### [TEXT BLOCK]
****************
AWARD AGREEMENT under the SUNCOKE ENERGY, INC. LONG-TERM CASH INCENTIVE PLAN
EXHIBIT 10.6.1
This Award Agreement (the “Agreement”), is entered into as of ____________, by and between SunCoke Energy, Inc. (“SunCoke”) and XX, an employee of SunCoke or one of its Affiliates (the “Participant”).
W I T N E S S E T H:
WHEREAS, the SunCoke Energy, Inc. Long-Term Cash Incentive Plan (the “LTIP”) is administered by the Compensation Committee (the “Committee”), and the Committee has determined to grant to the Participant, pursuant to the terms and conditions of the LTIP, an award (the “Award”), representing the opportunity to receive a cash payment following the end of a Performance Period, with the payout of such Award being conditioned upon the attainment of one or more Performance Goals established by the Committee for the applicable Performance Period and the Participant’s continued employment with SunCoke or one of its Affiliates.
****************
### [WHAT THE EXERCISE ASKS]
Pick up the SunCoke award agreement where it stops and write the next part.
****************
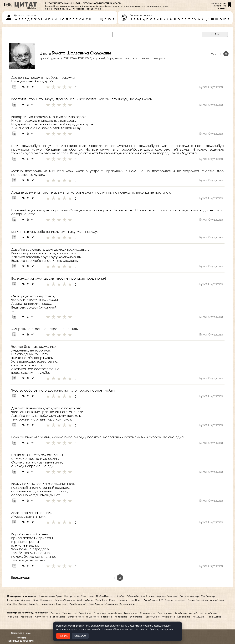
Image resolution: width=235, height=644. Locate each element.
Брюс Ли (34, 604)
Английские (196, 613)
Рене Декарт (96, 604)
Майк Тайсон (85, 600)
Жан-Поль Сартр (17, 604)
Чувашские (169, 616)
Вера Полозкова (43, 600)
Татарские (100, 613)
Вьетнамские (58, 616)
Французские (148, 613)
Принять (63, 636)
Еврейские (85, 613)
****************
### [RESPONSE TO THE EXERCISE]
NOW, THEREFORE, in consideration of these premises and the mutual promises of each of the Parties herein contained, and for other good and valuable consideration, the receipt and sufficiency of which are hereby acknowledged, SunCoke and the Participant, each intending to be legally bound hereby, agree as follows:
ARTICLE I
AWARD
AWARD
1.1 Acceptance of Award. The Award is conditioned upon its acceptance by the Participant in the space provided therefore at the end of this Agreement and the return of an executed copy of this Agreement to the Senior Vice President Human Resources, no later than ___________.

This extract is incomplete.